## WORK INSTRUCTIONS:
**A.** In the power system write-up, what does the abbreviation DVCC stand for?
**B.** Reproduce verbatim the part of the power system write-up that opens with the words containing "The example system and" and closes with "the batteries here.".

## DOCUMENT TEXT:
----------
The rest of the system is fairly typical for a van/RV/mobile power system (MultiPlus inverter/charger, solar controller, etc.) except that things are running at 48-volt instead of a more traditional 12-volt. We also need a pair of Orion 48/12/30 DC-DC converters running in parallel to convert the 48-volts DC to 12-volts DC to supply power to all the normal 12-volt stuff (lights, refrigerator, etc.).

Battery Notes

The example system and discounted product bundle use the 25.6 “a” version. When it comes to batteries, most people are pretty focused and familiar with two key specifications: voltage (24-volts in this case) and the storage capacity, typically expressed in amp hours (200Ah in this case). The other key specifications are the “recommended charge current” (≤100A for these batteries) and the “recommended discharge current” (≤200 amps for these batteries). Those last two are basically how quickly you can refill the batteries when charging or how quickly you can discharge them for your loads. If your chargers or loads are higher than those ratings, you can damage the batteries or create excessive heat. External BMS batteries like these typically have much better specifications since, often, an internal BMS is the limiting factor. You can see all the specifications of the batteries here.

So, if there is any limitation at all in the example system, which is a strange thing to write in the context of this massive beast of a power system, it’s that you might find yourself in a rare and unusual situation where the combination of your off-grid charging sources (secondary alternator and solar) may actually exceed the recommended charge current rating of the battery bank. In the example system (with two batteries), this is 100 amps which at the nominal voltage of 51.2 volts is 5,120 watts. So, that’s a lot of juice for being a “limitation”. But, on a sunny day when you’re rolling down the road with the alternator spinning, you could realistically exceed that. However, this system will automatically coordinate the maximum allowed charging current across all the charging sources using something called DVCC (Distributed Voltage and Current Control). This is possible because every charger in this system has digital connectivity to the Cerbo GX (Wakespeed regulating the Nations alternator via VE.Can, solar charge controller via VE.Direct and the MultiPlus inverter/charger via VE.Bus) and the Cerbo GX is communicating with the BMS and its current monitoring shunt via VE.Can as well. In the Cerbo GX we can set a “maximum charge current” and have it intelligently manage this for us. So, in those “perfect” conditions you’re going to keep the batteries happy but in some cases, forfeit some of potential power available at that moment by throttling down one or more charging source. Below is this setting in the Cerbo GX (Menu -> Settings -> DVCC).
----------
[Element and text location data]
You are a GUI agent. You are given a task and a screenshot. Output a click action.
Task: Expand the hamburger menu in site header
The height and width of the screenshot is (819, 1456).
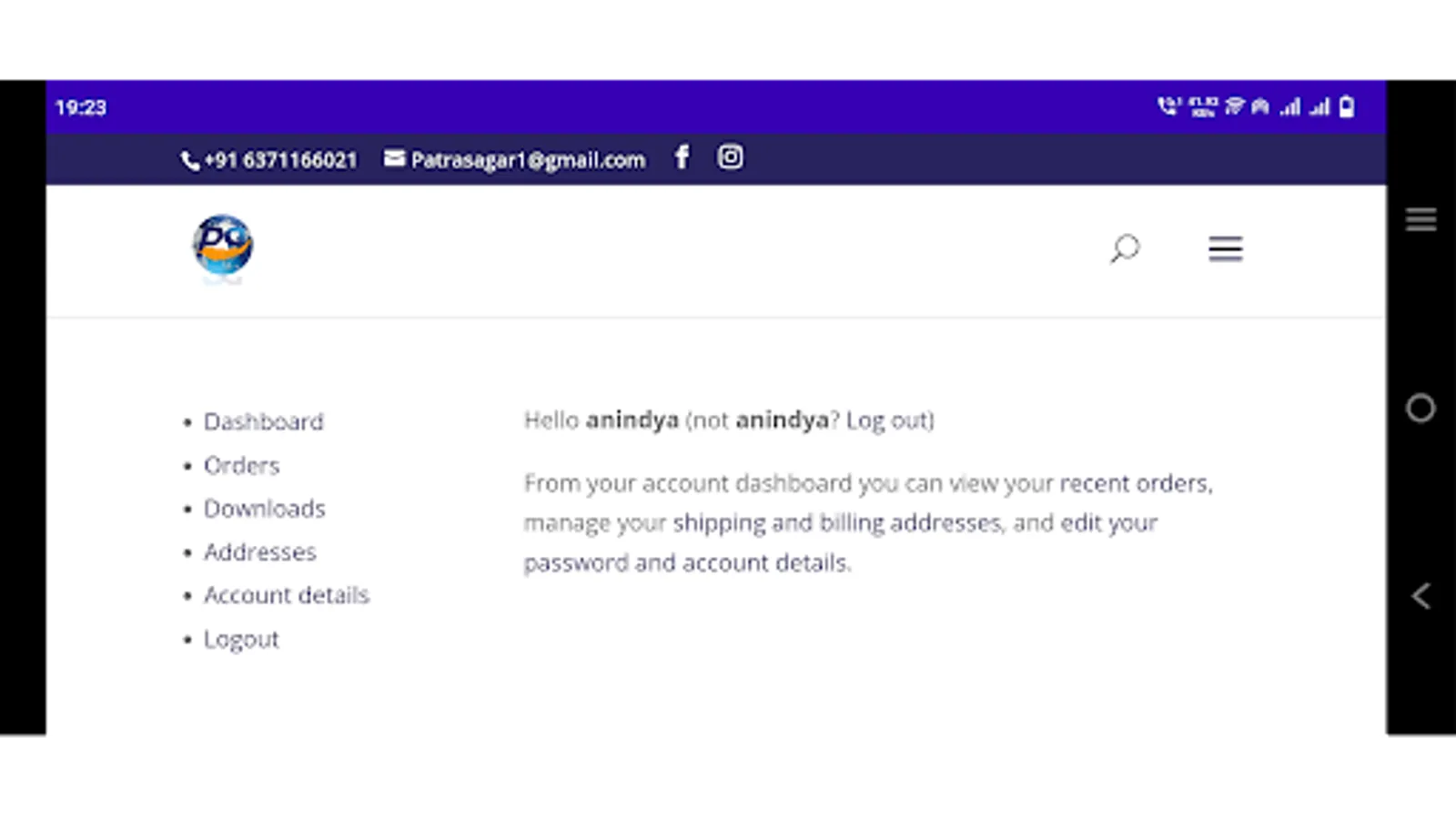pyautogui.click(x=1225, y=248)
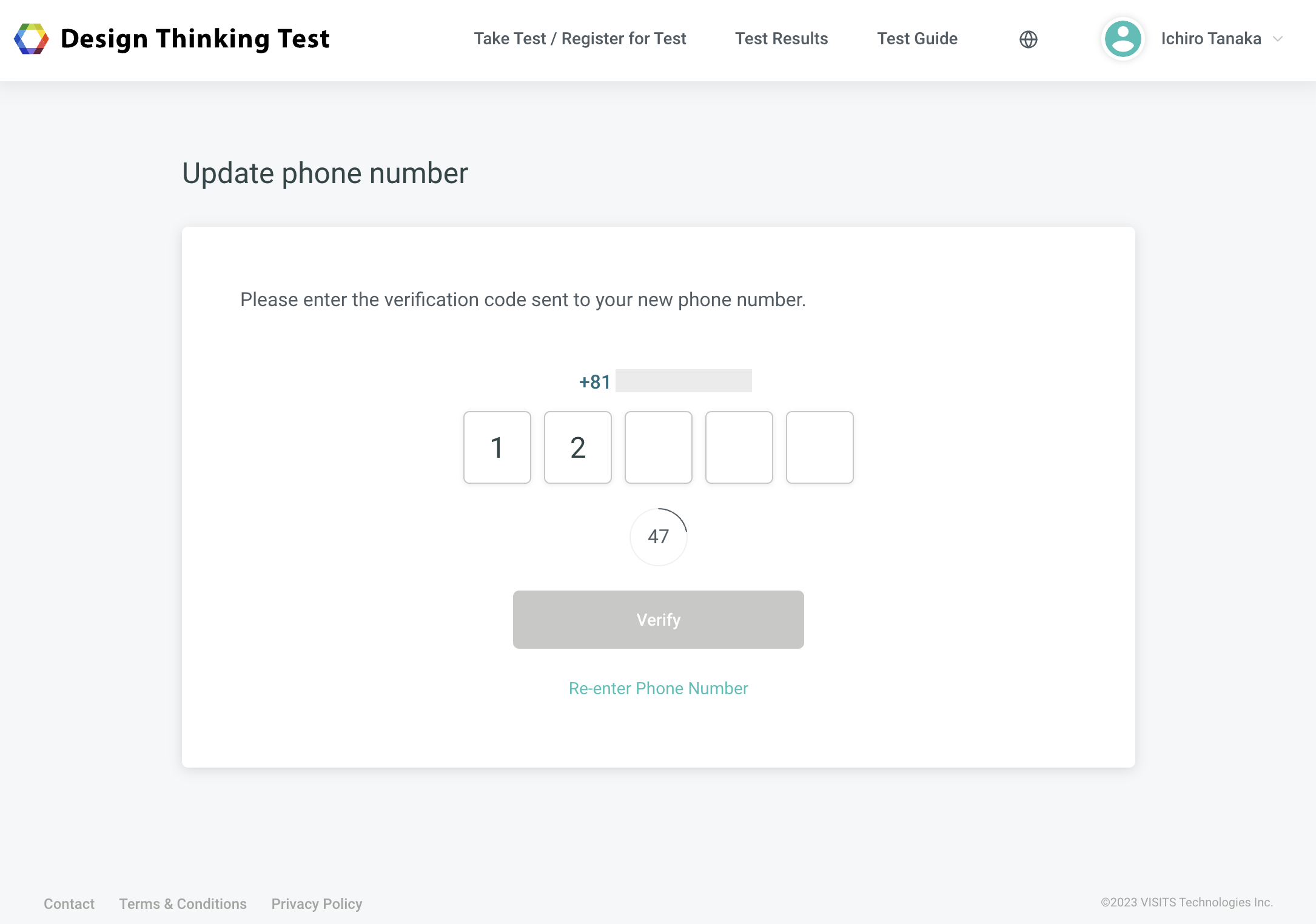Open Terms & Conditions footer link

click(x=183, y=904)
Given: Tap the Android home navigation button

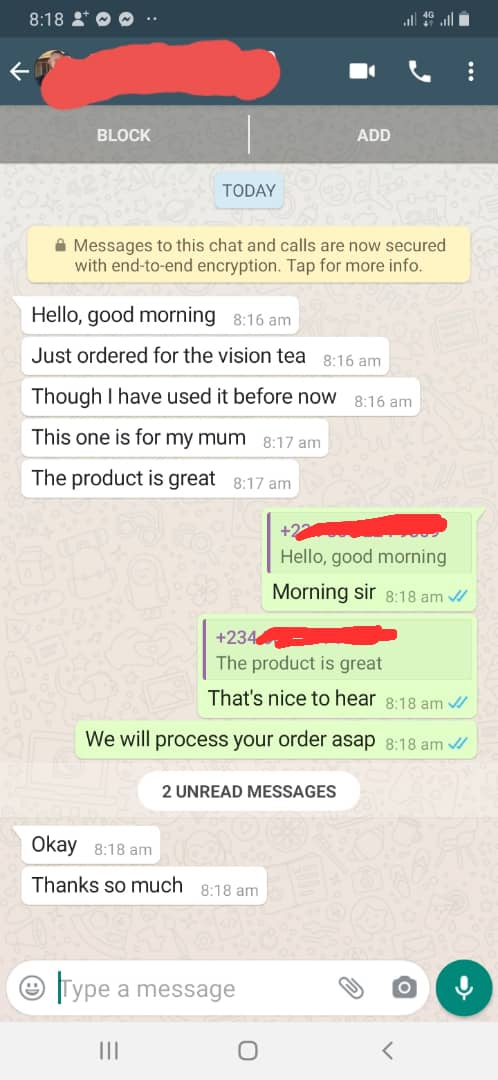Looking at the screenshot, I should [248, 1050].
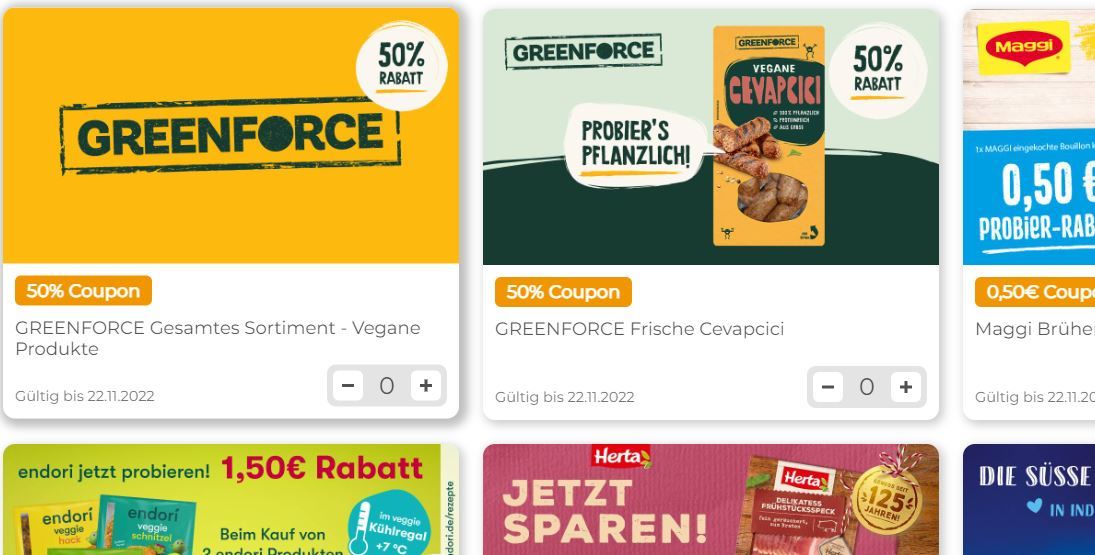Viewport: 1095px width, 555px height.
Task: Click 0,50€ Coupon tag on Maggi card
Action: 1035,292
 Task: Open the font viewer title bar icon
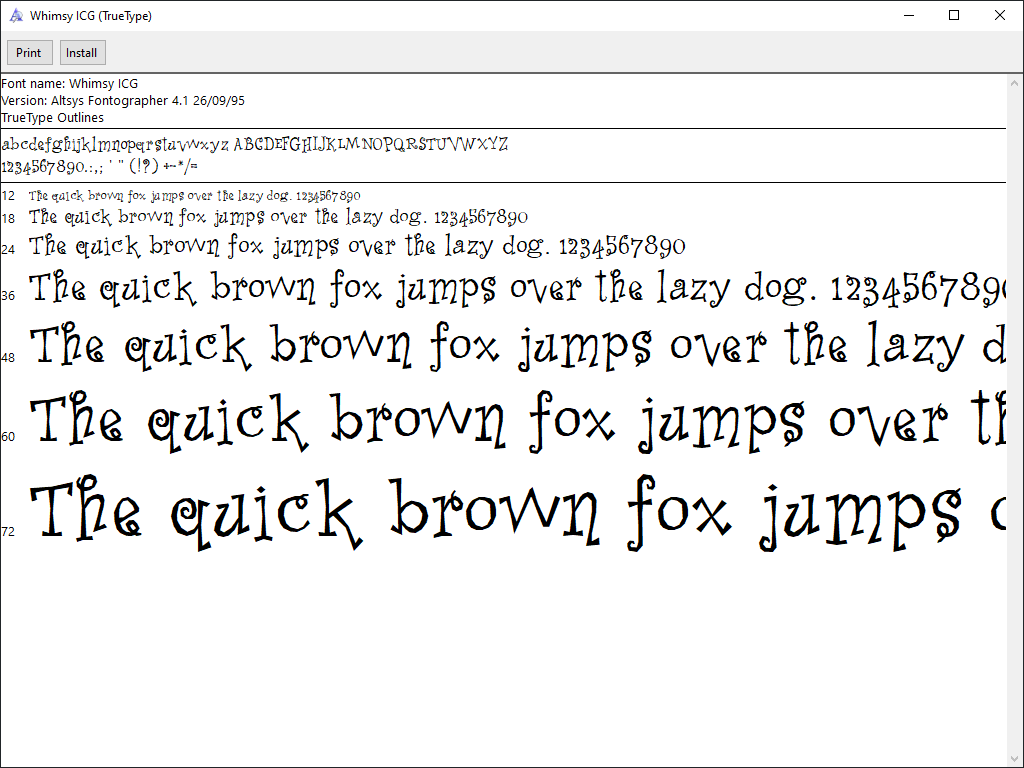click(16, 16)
----------
## SOLUTIONS TO THE EXERCISE:
**A.** Distributed Voltage and Current Control.

**B.**
The example system and discounted product bundle use the 25.6 “a” version. When it comes to batteries, most people are pretty focused and familiar with two key specifications: voltage (24-volts in this case) and the storage capacity, typically expressed in amp hours (200Ah in this case). The other key specifications are the “recommended charge current” (≤100A for these batteries) and the “recommended discharge current” (≤200 amps for these batteries). Those last two are basically how quickly you can refill the batteries when charging or how quickly you can discharge them for your loads. If your chargers or loads are higher than those ratings, you can damage the batteries or create excessive heat. External BMS batteries like these typically have much better specifications since, often, an internal BMS is the limiting factor. You can see all the specifications of the batteries here.